[Saved entries]
== == ==
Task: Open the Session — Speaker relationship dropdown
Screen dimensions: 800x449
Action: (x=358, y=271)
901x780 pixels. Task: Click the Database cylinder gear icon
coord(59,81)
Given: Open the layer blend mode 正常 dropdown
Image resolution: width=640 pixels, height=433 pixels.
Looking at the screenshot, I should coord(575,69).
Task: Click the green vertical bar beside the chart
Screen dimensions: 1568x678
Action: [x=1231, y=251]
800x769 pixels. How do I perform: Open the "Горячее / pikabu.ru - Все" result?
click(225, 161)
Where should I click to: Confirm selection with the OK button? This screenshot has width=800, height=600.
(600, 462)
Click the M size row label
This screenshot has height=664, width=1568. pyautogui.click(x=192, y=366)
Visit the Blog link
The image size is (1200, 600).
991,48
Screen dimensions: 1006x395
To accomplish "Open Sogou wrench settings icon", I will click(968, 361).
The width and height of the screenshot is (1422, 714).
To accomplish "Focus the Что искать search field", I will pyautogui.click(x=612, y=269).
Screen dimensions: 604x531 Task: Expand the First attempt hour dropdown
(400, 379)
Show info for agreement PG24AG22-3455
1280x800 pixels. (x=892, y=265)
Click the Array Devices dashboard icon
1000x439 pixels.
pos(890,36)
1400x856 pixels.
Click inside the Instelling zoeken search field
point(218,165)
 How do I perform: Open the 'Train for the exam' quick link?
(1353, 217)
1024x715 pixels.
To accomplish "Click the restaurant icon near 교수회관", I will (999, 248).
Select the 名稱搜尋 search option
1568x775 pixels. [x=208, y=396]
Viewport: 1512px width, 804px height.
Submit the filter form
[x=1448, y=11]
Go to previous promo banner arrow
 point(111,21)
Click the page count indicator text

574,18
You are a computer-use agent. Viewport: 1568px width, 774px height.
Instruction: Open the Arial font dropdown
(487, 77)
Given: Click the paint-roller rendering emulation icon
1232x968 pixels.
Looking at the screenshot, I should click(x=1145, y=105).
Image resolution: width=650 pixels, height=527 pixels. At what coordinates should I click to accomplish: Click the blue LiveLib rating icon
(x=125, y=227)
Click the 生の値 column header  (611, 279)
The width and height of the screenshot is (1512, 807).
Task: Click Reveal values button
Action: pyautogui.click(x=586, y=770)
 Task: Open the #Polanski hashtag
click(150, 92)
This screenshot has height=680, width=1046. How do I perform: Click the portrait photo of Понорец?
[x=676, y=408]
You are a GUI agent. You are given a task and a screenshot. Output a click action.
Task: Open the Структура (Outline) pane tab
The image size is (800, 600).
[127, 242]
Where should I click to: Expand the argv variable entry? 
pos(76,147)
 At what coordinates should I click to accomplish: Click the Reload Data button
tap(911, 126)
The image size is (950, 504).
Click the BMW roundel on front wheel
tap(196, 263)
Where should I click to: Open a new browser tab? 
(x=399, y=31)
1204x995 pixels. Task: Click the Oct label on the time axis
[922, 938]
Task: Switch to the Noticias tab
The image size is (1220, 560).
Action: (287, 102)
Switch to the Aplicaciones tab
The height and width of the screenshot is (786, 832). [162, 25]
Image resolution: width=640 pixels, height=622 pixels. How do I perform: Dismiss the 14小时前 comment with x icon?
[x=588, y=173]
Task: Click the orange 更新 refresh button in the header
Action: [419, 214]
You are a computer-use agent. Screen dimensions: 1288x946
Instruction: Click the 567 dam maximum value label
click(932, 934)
== == ==
### Exercise brief
Word for word, copy the line containing "Task: Switch to the Noticias tab" and each line after it to the end of the records, and nothing besides.

### Output for this task
Task: Switch to the Noticias tab
The image size is (1220, 560).
Action: (287, 102)
Switch to the Aplicaciones tab
The height and width of the screenshot is (786, 832). [162, 25]
Image resolution: width=640 pixels, height=622 pixels. How do I perform: Dismiss the 14小时前 comment with x icon?
[x=588, y=173]
Task: Click the orange 更新 refresh button in the header
Action: [419, 214]
You are a computer-use agent. Screen dimensions: 1288x946
Instruction: Click the 567 dam maximum value label
click(932, 934)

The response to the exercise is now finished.